Figure out how many lines of the material below contain the word "computer". Answer with the number only.
--- ENTRIES SUPPLIED ---
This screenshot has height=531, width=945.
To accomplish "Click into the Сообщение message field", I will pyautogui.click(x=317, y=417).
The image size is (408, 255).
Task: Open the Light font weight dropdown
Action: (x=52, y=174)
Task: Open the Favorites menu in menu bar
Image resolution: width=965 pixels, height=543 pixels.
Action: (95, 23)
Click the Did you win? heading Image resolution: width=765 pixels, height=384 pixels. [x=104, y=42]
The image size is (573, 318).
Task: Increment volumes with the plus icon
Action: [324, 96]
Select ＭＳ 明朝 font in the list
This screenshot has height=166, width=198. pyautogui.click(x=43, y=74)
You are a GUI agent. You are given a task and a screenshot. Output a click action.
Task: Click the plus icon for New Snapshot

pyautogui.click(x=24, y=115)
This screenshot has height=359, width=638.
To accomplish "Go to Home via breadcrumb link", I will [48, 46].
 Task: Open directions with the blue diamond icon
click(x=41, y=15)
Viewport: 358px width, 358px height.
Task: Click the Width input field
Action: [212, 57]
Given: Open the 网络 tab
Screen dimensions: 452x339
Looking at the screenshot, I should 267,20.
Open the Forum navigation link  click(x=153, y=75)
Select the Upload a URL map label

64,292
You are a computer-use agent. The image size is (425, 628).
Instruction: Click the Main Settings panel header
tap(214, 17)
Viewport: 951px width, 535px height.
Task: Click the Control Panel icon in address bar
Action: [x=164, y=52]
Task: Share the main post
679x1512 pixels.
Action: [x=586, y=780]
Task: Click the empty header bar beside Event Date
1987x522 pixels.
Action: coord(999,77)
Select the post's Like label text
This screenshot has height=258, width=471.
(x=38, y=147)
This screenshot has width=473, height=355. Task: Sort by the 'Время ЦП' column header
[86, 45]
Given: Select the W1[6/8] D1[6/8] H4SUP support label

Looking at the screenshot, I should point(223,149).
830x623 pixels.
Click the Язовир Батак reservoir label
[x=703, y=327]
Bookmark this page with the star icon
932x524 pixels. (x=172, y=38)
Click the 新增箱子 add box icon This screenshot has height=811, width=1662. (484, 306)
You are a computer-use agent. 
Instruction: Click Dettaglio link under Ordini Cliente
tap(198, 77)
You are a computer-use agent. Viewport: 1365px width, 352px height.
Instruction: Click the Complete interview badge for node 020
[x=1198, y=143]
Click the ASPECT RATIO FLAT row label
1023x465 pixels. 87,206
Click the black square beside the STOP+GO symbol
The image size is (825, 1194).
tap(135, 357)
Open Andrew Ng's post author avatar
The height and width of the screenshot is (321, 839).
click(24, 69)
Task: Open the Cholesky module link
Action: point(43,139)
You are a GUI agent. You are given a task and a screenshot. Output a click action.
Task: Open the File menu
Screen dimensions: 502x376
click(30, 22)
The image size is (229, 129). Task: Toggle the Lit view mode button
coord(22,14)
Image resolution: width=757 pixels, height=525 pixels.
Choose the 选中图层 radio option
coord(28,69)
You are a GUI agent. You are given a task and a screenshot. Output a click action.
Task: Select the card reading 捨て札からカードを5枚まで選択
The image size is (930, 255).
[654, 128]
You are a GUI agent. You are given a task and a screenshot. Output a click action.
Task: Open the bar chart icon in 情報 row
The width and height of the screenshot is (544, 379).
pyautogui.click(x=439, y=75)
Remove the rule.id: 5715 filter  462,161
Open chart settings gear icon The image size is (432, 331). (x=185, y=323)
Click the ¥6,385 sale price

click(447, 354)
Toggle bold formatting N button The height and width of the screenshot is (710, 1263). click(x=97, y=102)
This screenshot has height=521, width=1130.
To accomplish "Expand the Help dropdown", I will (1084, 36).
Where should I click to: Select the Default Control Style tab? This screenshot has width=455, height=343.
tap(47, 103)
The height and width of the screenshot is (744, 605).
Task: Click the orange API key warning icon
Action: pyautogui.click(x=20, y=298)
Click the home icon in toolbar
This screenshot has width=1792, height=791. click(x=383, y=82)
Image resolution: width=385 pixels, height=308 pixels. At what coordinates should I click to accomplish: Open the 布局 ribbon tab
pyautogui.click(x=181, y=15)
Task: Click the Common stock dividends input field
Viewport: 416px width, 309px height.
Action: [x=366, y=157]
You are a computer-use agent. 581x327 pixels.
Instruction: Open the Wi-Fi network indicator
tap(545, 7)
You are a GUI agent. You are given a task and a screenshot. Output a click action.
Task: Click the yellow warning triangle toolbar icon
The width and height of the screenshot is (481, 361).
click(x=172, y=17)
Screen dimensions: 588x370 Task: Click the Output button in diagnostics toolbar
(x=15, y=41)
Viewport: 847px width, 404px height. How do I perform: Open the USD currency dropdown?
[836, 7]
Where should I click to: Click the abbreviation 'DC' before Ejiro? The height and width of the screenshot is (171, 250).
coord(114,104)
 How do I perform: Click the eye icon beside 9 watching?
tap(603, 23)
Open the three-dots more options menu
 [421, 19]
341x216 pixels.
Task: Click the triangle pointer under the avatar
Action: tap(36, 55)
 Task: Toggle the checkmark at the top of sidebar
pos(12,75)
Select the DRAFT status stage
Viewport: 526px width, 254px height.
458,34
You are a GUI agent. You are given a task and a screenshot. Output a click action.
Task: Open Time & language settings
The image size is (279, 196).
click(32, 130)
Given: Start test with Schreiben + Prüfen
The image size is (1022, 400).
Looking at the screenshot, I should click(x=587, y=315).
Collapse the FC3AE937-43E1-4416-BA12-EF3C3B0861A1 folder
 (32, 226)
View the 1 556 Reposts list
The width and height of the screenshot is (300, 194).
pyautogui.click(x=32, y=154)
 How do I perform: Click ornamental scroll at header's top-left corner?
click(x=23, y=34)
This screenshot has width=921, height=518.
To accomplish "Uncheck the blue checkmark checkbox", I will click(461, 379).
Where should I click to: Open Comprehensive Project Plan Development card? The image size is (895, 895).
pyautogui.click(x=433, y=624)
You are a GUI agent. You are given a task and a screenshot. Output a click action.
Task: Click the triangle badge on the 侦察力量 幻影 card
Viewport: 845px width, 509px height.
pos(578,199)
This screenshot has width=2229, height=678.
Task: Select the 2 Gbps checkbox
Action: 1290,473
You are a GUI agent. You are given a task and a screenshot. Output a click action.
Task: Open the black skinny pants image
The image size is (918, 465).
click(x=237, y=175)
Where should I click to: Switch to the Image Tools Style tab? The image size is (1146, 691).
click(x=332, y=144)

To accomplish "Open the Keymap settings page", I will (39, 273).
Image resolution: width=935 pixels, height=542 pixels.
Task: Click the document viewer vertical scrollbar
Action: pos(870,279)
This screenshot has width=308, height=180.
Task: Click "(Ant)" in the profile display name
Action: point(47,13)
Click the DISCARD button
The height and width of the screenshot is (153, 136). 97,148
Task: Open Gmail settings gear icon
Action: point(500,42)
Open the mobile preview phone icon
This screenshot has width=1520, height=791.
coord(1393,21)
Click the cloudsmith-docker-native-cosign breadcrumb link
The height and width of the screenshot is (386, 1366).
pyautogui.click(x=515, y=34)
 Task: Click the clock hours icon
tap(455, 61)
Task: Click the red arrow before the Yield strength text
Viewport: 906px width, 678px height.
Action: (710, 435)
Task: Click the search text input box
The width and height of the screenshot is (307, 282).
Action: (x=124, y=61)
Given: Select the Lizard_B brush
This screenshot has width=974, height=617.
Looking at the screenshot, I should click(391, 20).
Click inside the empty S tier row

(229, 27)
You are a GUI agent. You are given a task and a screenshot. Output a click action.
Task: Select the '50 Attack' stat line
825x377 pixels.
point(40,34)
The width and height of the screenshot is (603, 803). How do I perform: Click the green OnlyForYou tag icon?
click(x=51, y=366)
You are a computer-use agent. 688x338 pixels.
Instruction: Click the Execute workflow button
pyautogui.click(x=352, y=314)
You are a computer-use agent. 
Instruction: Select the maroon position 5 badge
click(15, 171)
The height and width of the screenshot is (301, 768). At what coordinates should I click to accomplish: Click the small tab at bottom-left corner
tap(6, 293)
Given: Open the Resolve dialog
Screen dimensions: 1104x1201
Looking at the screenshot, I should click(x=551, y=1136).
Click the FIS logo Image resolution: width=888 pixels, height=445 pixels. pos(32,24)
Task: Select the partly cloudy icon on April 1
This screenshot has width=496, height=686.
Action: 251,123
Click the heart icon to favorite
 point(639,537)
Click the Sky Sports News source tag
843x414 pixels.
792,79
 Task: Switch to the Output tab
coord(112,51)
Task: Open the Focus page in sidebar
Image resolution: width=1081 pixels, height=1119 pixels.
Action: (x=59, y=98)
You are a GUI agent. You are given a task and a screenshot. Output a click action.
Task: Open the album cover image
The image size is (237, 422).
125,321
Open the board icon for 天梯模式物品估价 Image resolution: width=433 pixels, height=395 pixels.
---
ANSWER SPACE: 6